**Short exercise:** Locate each line in the listing below that contains the word "Open", treating uppercase and lowercase letters as distinct, and copy those lines.
begin Source data
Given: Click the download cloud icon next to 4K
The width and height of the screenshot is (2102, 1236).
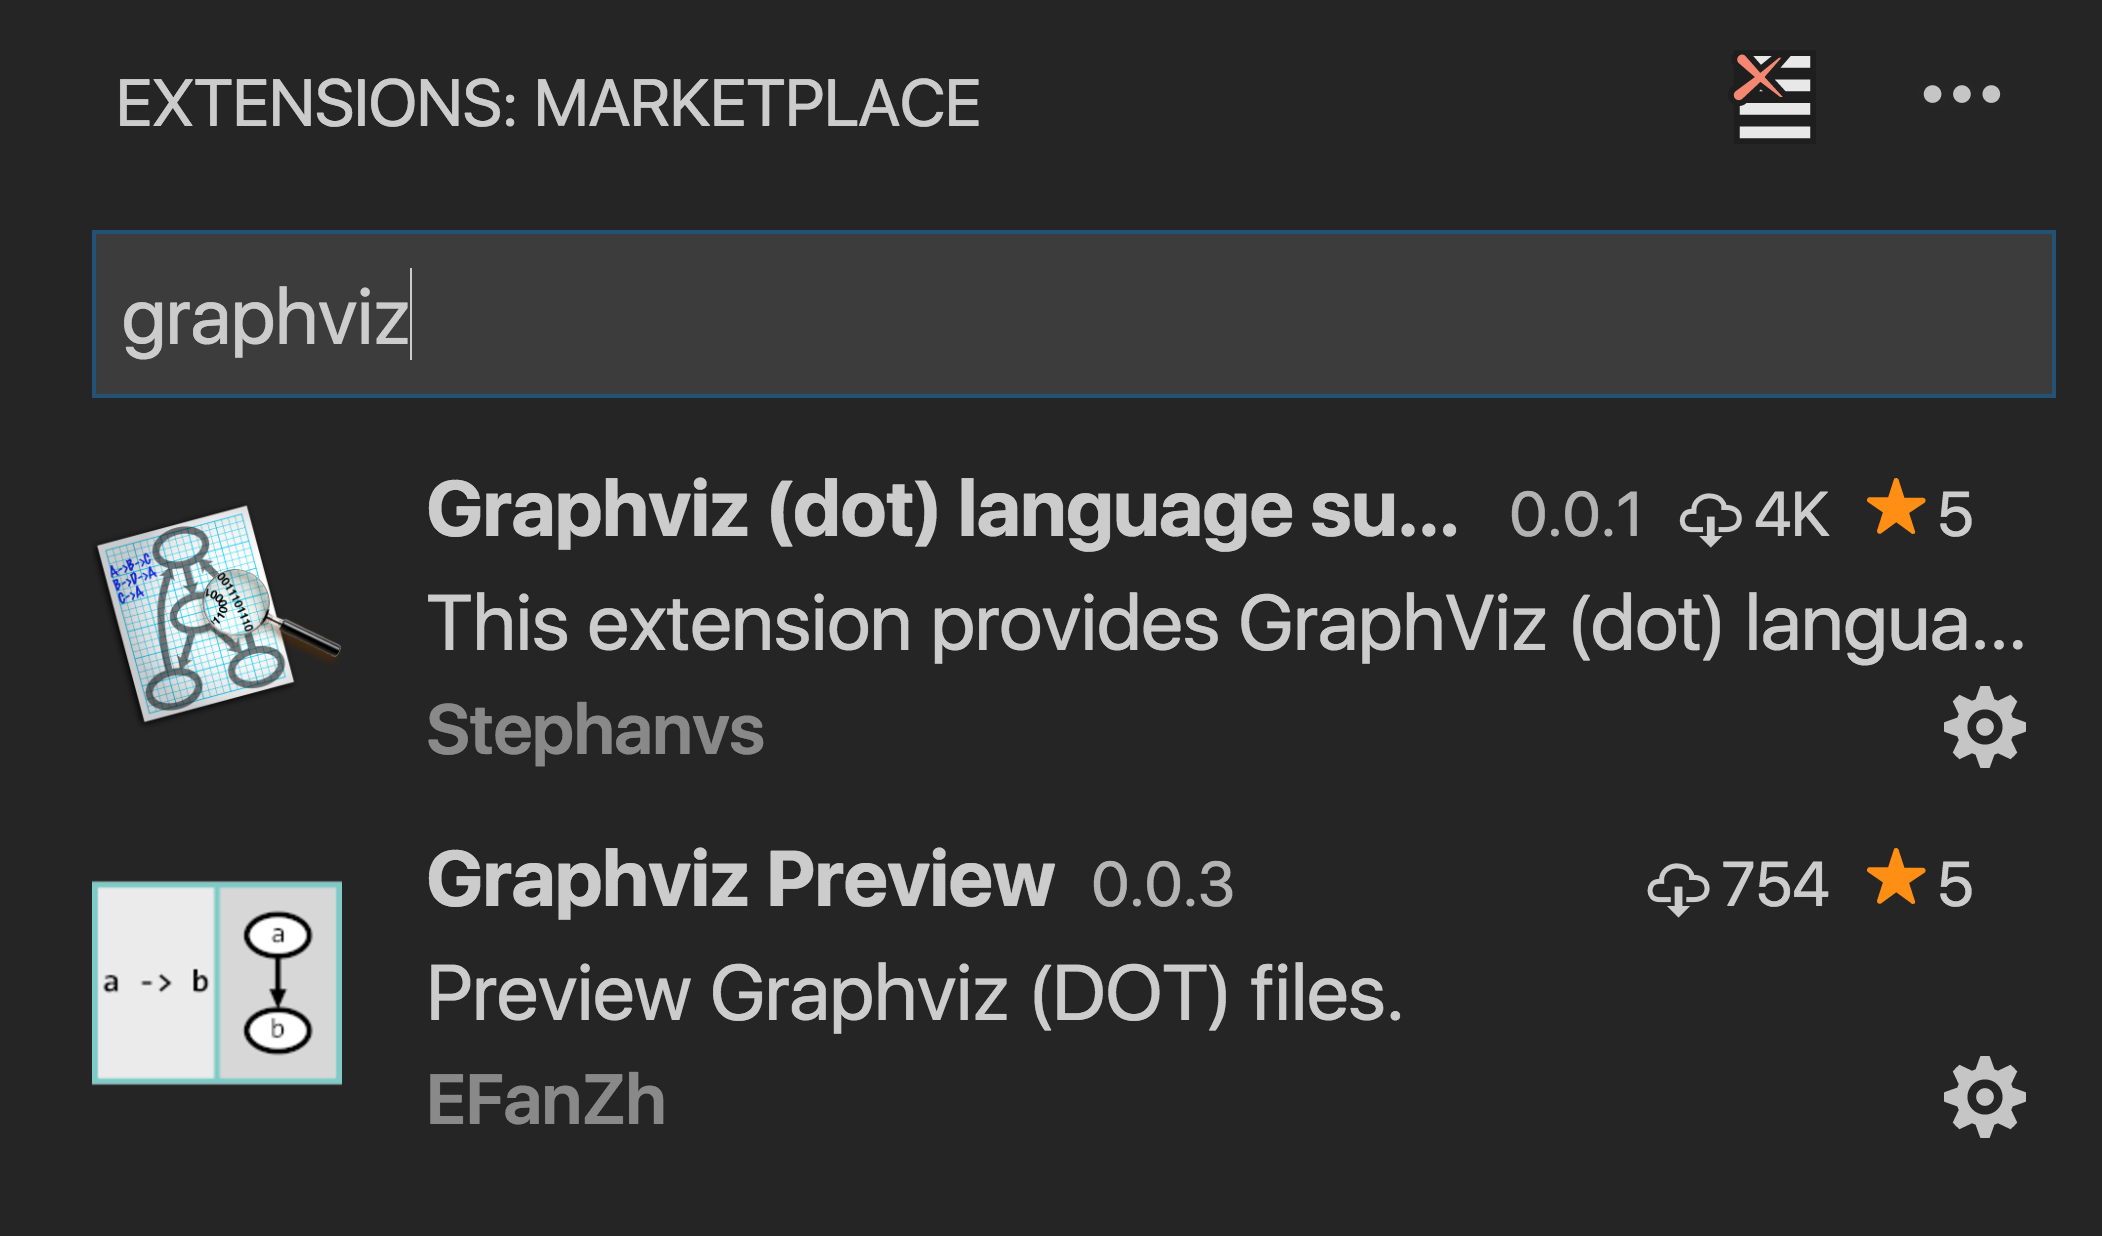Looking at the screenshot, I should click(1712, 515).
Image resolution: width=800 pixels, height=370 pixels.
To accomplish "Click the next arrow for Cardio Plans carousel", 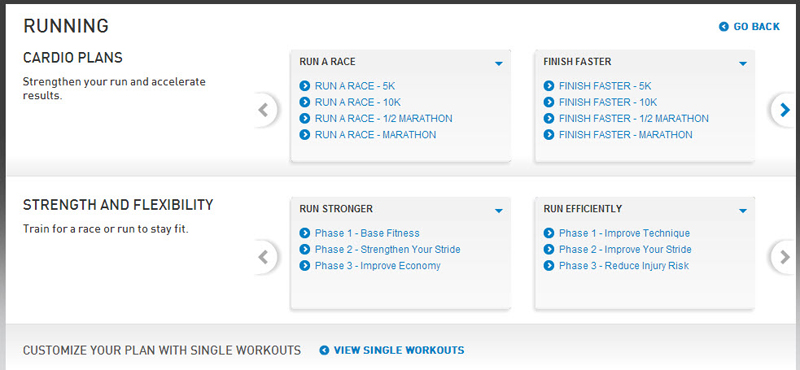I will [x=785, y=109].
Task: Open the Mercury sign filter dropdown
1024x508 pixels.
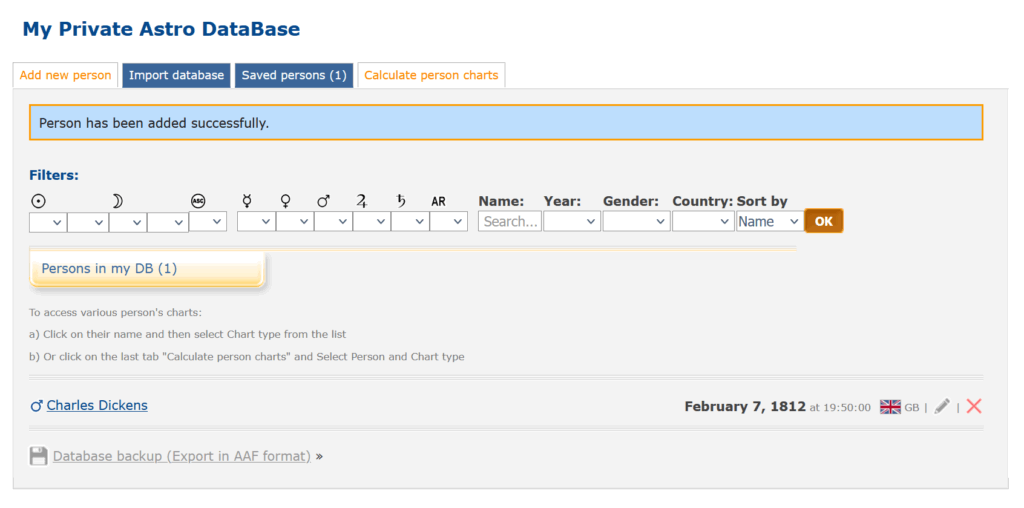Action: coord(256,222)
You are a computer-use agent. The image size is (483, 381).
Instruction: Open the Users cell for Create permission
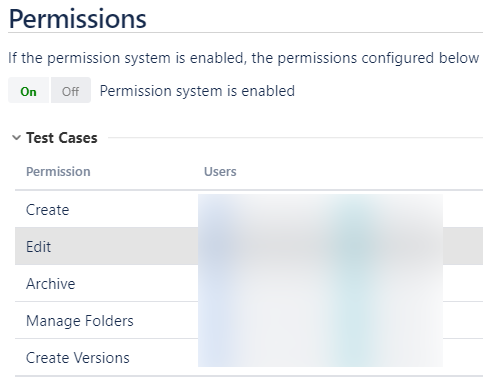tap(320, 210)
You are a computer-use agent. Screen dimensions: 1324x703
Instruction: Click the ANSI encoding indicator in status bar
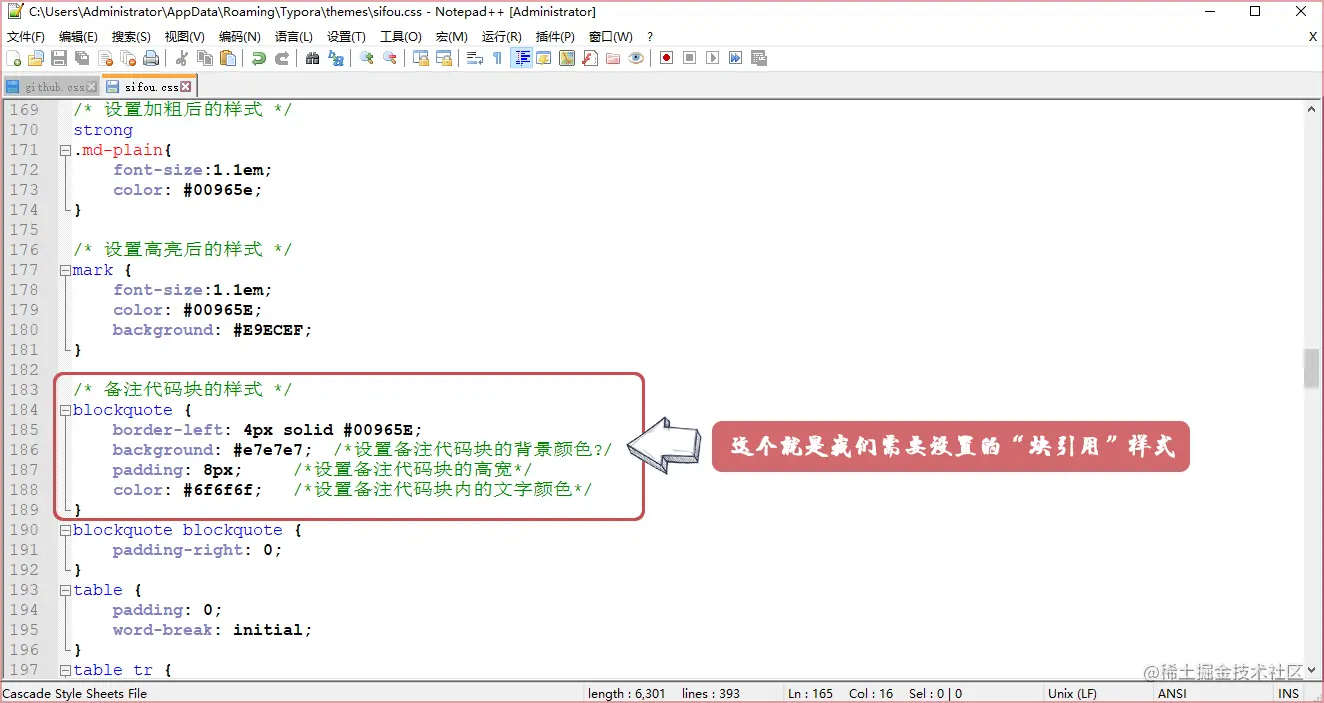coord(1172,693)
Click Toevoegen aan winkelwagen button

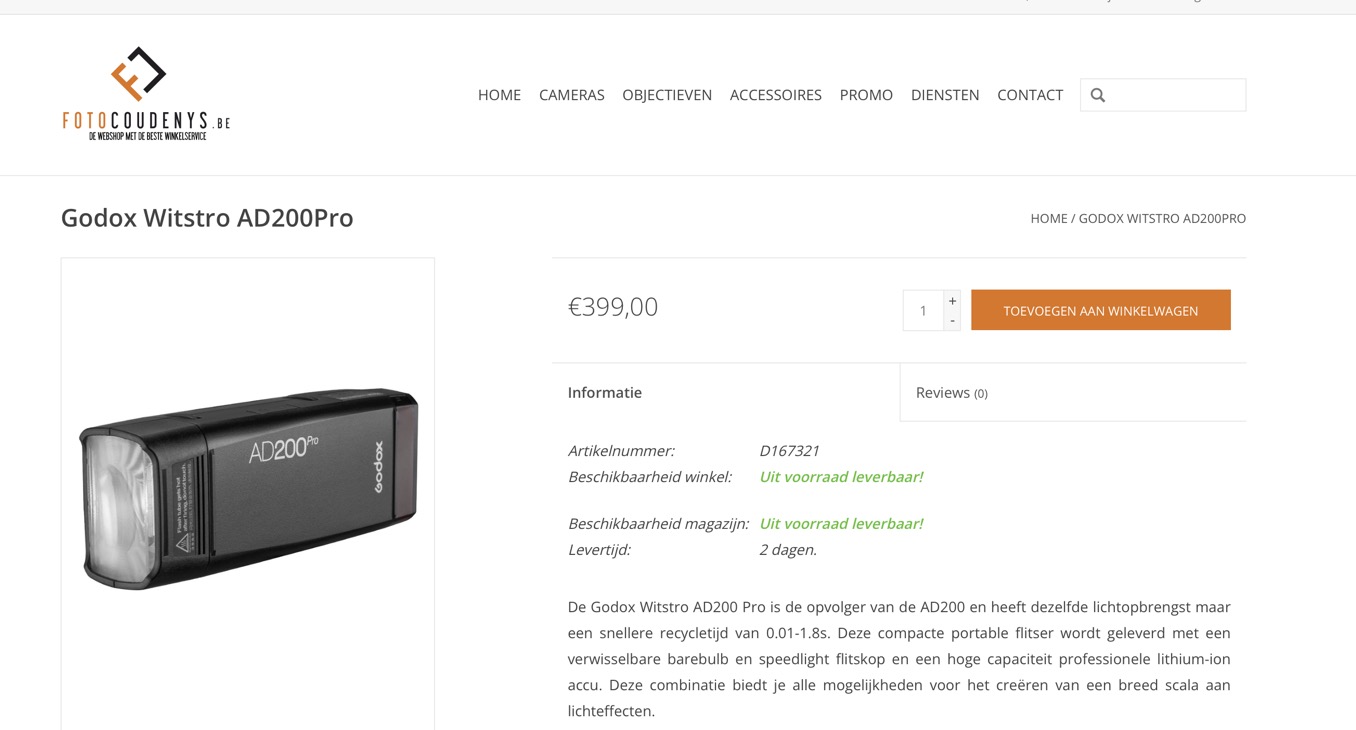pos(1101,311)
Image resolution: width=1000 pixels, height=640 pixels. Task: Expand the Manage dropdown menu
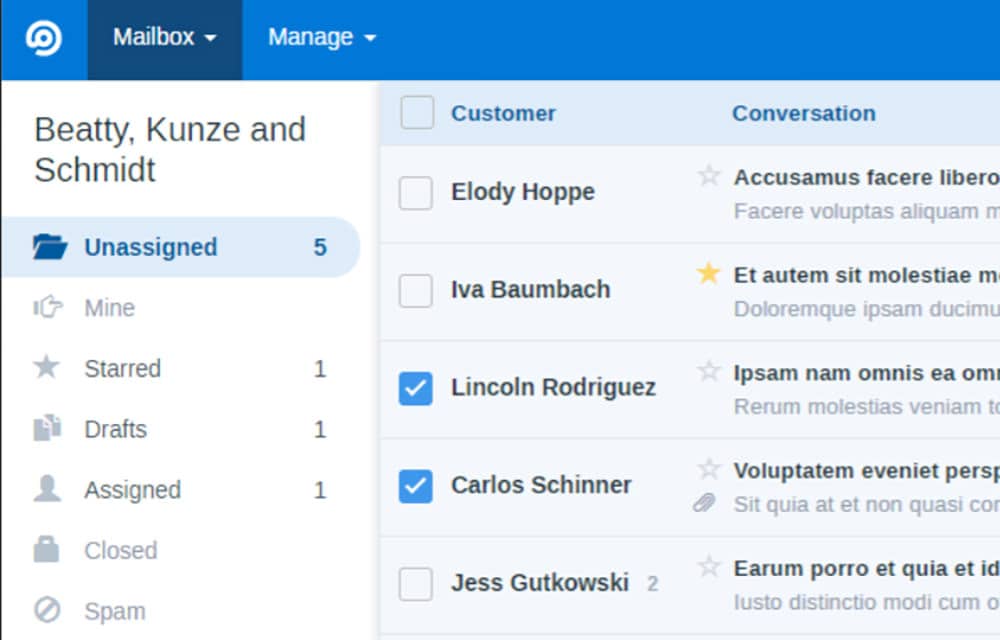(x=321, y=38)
end Source data
**Full output:**
Task: Open the Mercury sign filter dropdown
Instruction: Open the Users cell for Create permission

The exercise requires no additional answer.